Gene expression signatures of angiocidin and darapladib treatment connect to therapy options in cervical cancer

• Published in: Journal of cancer research and clinical oncology Vol. 139; no. 2; pp. 259 - 267
• Main Authors: Koch, Martin, Wiese, Michael
• Format: Journal Article
• Language: English
• Published: Berlin/Heidelberg Springer-Verlag 01.02.2013; Springer; Springer Nature B.V
• Subjects: Adult; Aged; Antineoplastic agents; Antineoplastic Agents - therapeutic use; Benzaldehydes - therapeutic use; Biological and medical sciences; Biomarkers, Tumor - genetics; Biopsy; Cancer Research; Cancer therapies; Cervical cancer; Cluster Analysis; DNA microarrays; Extracellular matrix; Female; Female genital diseases; Gene expression; Gene Expression Regulation, Neoplastic; Gene set enrichment analysis; Graft-versus-host reaction; Gynecology. Andrology. Obstetrics; Hematology; Human papillomavirus; Humans; Immunological diseases; Internal Medicine; Kidney transplantation; Medical sciences; Medicine; Medicine & Public Health; Middle Aged; Multiple tumors. Solid tumors.

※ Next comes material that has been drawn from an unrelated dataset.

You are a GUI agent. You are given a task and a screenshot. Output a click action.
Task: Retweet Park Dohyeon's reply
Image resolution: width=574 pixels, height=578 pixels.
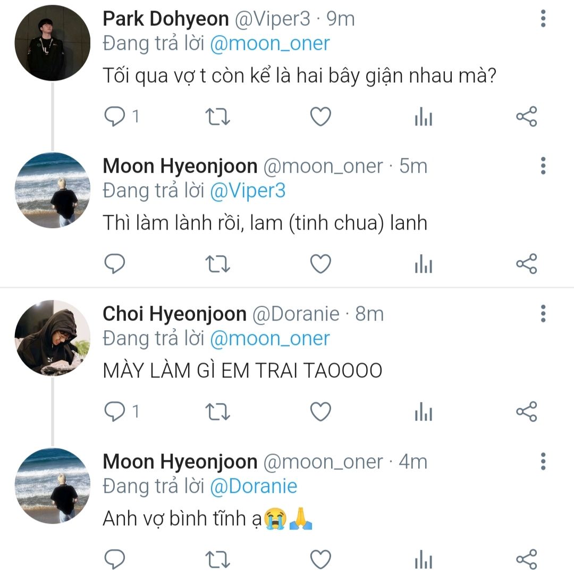point(217,117)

Tumors in childhood (general aspects); Neoplasm Staging; Oncology; Original Paper; Oximes - therapeutic use; Pharmacology. Drug treatments; Probes; Proteasome Endopeptidase Complex - therapeutic use; RNA-Binding Proteins; Transcriptome; Tumors; Uterine Cervical Neoplasms - drug therapy; Uterine Cervical Neoplasms - genetics; Uterine Cervical Neoplasms - pathology; Angiocidin; Darapladib; Cervical cancer; AURKA; Treatment; Malignant tumor; Uterine cervix; Gene expression; Uterine cervix diseases; Cancer; Female genital diseases; Gene expression profile
• ISSN: 0171-5216; 1432-1335; 1432-1335
• DOI: 10.1007/s00432-012-1317-9

Purpose To assign functional properties to gene expression profiles of cervical cancer stages and identify clinically relevant biomarker genes. Experimental design Microarray samples of 24 normal and 102 cervical cancer biopsies from four publicly available studies were pooled and evaluated. High-quality microarrays were normalized using the CONOR package from the Bioconductor project. Gene expression profiling was performed using variance-component analysis for accessing most reliable probes, which were subsequently processed by gene set enrichment analysis. Results Of 22.277 probes that were subject to variance-component analysis, eleven probes had low heterogeneity, that is, a W/T ratio between 0.18 and 0.38. Seven of these probes are induced in all cervical cancer stages: they are GINS1, PAK2, DTL, AURKA, PRKDC, NEK2 and CEP55. The other four probes are induced in normal cervix: P11, EMP1, UPK1A and HSPC159. We performed GSEA of 9.873 probes exhibiting less variability, that is, having a W/T ratio of <0.75. Repeatedly, significant gene expression signatures were found that are related to treatment using angiocidin and darapladib. Additionally, expression signatures from immunological disease signatures were found, for example graft versus host disease and acute kidney rejection. Another finding comprises a gene expression signature in stage IB2 that refers to MT1-MMP-dependent migration and invasion. This gene signature is accompanied by gene expression signatures which refer to ECM receptor-mediated interactions. Conclusion Analysis of cervical cancer patient gene expression data reveals a novel perspective on HPV-mediated transcription processes. This novel point of view contains a better understanding and even might provide improvements to cancer therapy.